Config patches - Screaming Frog API

ConfigPatches provides a fluent Python interface for constructing patch payloads that modify .seospiderconfig files. Patches can set arbitrary config keys, add custom extractions, custom search filters, and custom JavaScript extractors. All classes are importable from the top-level screamingfrog package:

from screamingfrog import ConfigPatches, CustomSearch, CustomJavaScript, write_seospider_config

`ConfigPatches`

The central object for accumulating config changes.

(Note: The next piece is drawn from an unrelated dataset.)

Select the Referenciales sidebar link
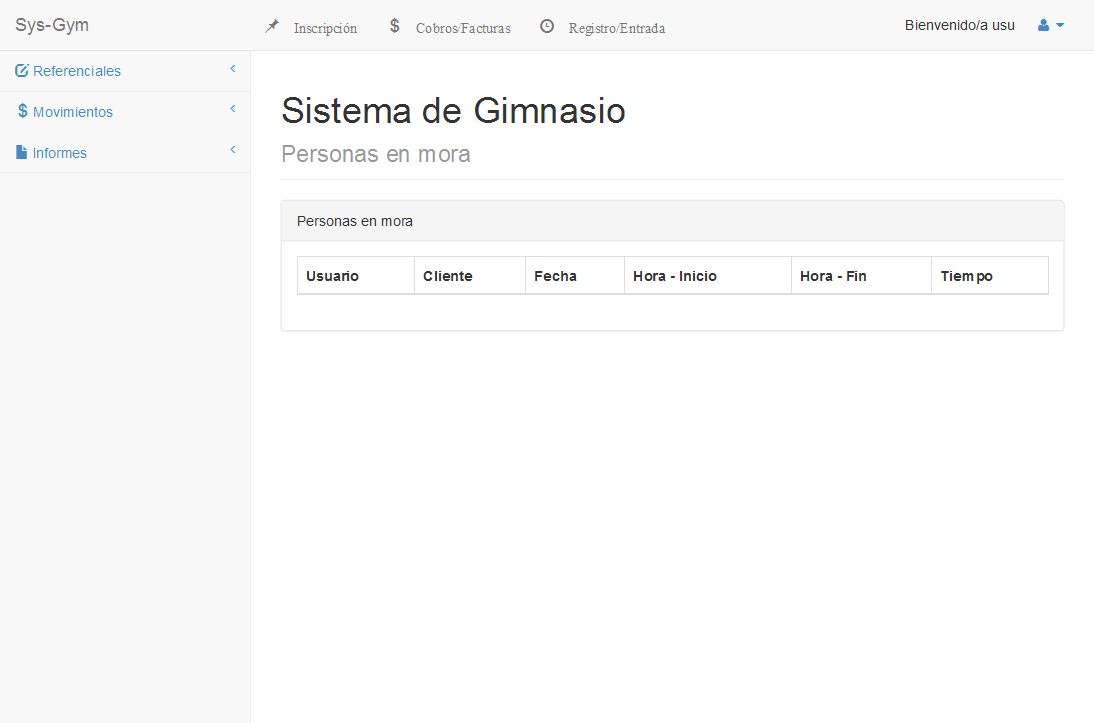 [77, 71]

Every method returns self so calls can be chained.

from screamingfrog import ConfigPatches, CustomSearch, CustomJavaScript

patches = ConfigPatches()
patches.set("mCrawlConfig.mRenderingMode", "JAVASCRIPT")
patches.add_custom_search(CustomSearch(name="Filter 1", query=".*", data_type="REGEX"))
patches.add_custom_javascript(
    CustomJavaScript(name="Extractor 1", javascript="return document.title;")
)

patch_json = patches.to_json()
print(patch_json)

`.set(path, value)`

Set a single config key using dot-notation.

patches = ConfigPatches()
patches.set("mCrawlConfig.mRenderingMode", "JAVASCRIPT")
patches.set("mCrawlConfig.mMaxUrls", 5000)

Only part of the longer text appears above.